De acordo com a Organização Mundial da Saúde (OMS), o uso de luvas deve ser considerado como um dos elementos das precauções padrão, que são medidas de controle de infecção destinadas a minimizar o risco de transmissão de patógenos.

No contexto da preparação de medicamentos parenterais, as luvas atuam como uma barreira física, protegendo as mãos dos profissionais de possíveis contaminações por substâncias perigosas e reduzindo o risco de transmissão de infecções.

Indicações para uso de luvas na atenção de saúde

O Anexo A do documento “OMS/SIGN: Jogo de Ferramentas para Segurança das Injeções e Procedimentos Correlatos” fornece diretrizes específicas sobre quando o uso de luvas é indicado na atenção à saúde.

Por exemplo, recomenda-se o uso de luvas sempre que houver a possibilidade de contato com sangue, fluidos corporais, secreções, excreções e itens contaminados.

Além disso, o uso de luvas é aconselhado durante o preparo de antibióticos (que ao contato com mucosas da unha pode prejudicar o profissional, criando resistência a série de antibióticos),  manuseio de objetos cortantes ou perfurantes e ao tocar mucosas ou pele não íntegra.

É importante ressaltar que as luvas não substituem a necessidade de higiene das mãos, que continua sendo uma das medidas mais eficazes na prevenção da transmissão de infecções. As mãos devem ser higienizadas antes de colocar as luvas e imediatamente após a sua remoção.

Além disso, as luvas devem ser descartadas de maneira adequada após o uso para evitar a contaminação cruzada.

Uso de luvas Estéreis

No preparo de medicamentos parenterais, o uso de luvas estéreis é recomendado para manipulações que exijam técnica asséptica, como a preparação de quimioterápicos ou de soluções para nutrição parenteral.

Uso de luvas de procedimento não estéreis

Em procedimentos que não requerem técnica asséptica estrita, como a administração de medicamentos por via intravenosa, podem ser utilizadas luvas não estéreis, desde que sejam seguidas as demais precauções padrão.

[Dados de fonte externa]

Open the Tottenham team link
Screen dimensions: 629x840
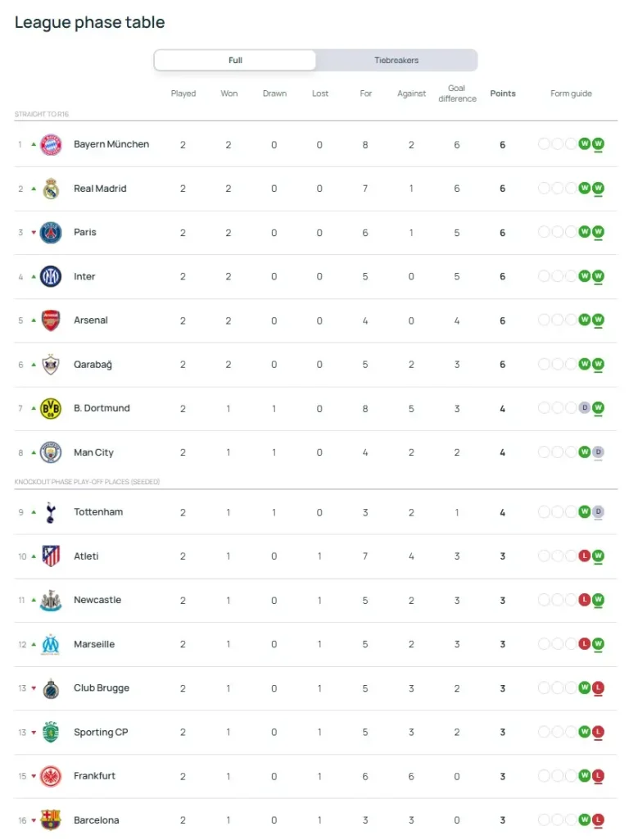pyautogui.click(x=98, y=512)
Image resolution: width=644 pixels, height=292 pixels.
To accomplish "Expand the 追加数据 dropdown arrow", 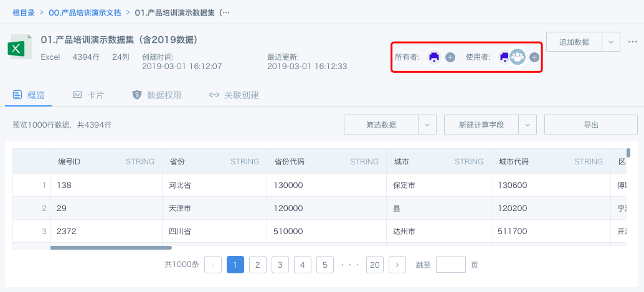I will click(x=610, y=42).
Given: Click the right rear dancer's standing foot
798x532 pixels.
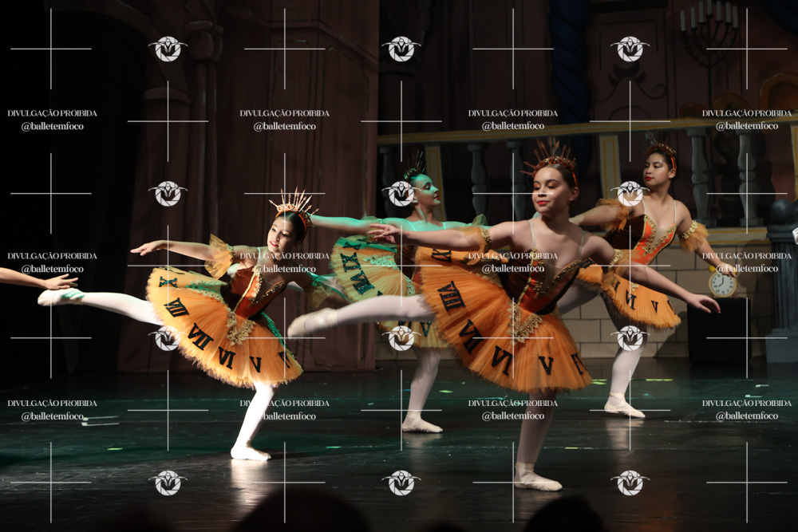Looking at the screenshot, I should [x=623, y=408].
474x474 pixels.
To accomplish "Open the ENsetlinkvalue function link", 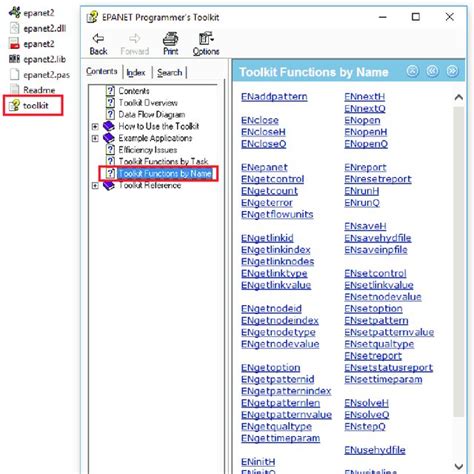I will (379, 285).
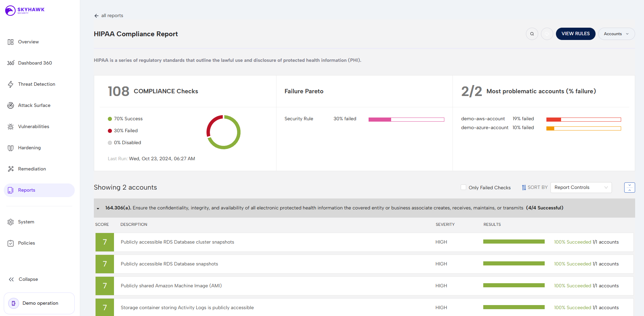The image size is (644, 316).
Task: Click the Security Rule failure pareto bar
Action: (x=406, y=120)
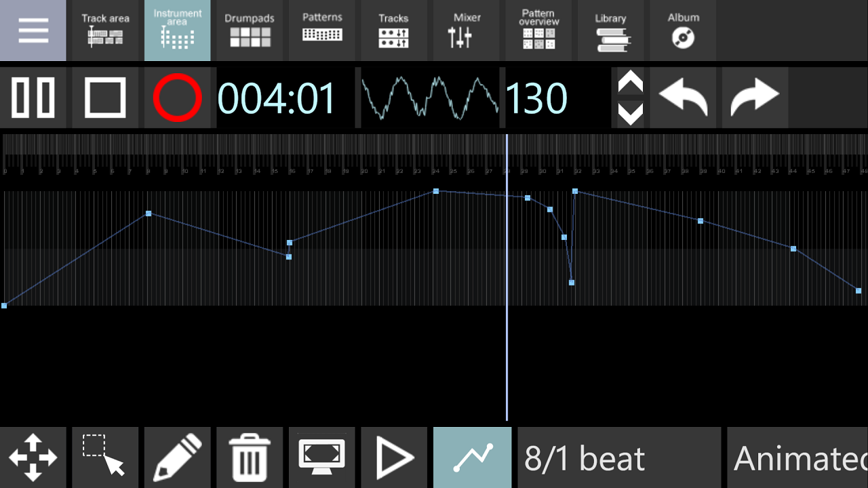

A decisão sobre o uso de luvas deve ser baseada na avaliação do risco de exposição a agentes infecciosos e na possibilidade de contaminação dos medicamentos.

Profissionais de saúde devem estar cientes das recomendações locais e das diretrizes estabelecidas por órgãos competentes, como a OMS, para garantir a segurança e a qualidade dos cuidados prestados aos pacientes.

Em resumo, o uso de luvas de procedimento no preparo de medicamentos é uma medida de segurança essencial que protege tanto os profissionais de saúde quanto os pacientes.

As diretrizes da OMS/SIGN oferecem um conjunto de práticas recomendadas que ajudam a orientar os profissionais na utilização adequada de luvas, contribuindo para a prevenção de infecções e para a promoção de um ambiente de atenção à saúde mais seguro.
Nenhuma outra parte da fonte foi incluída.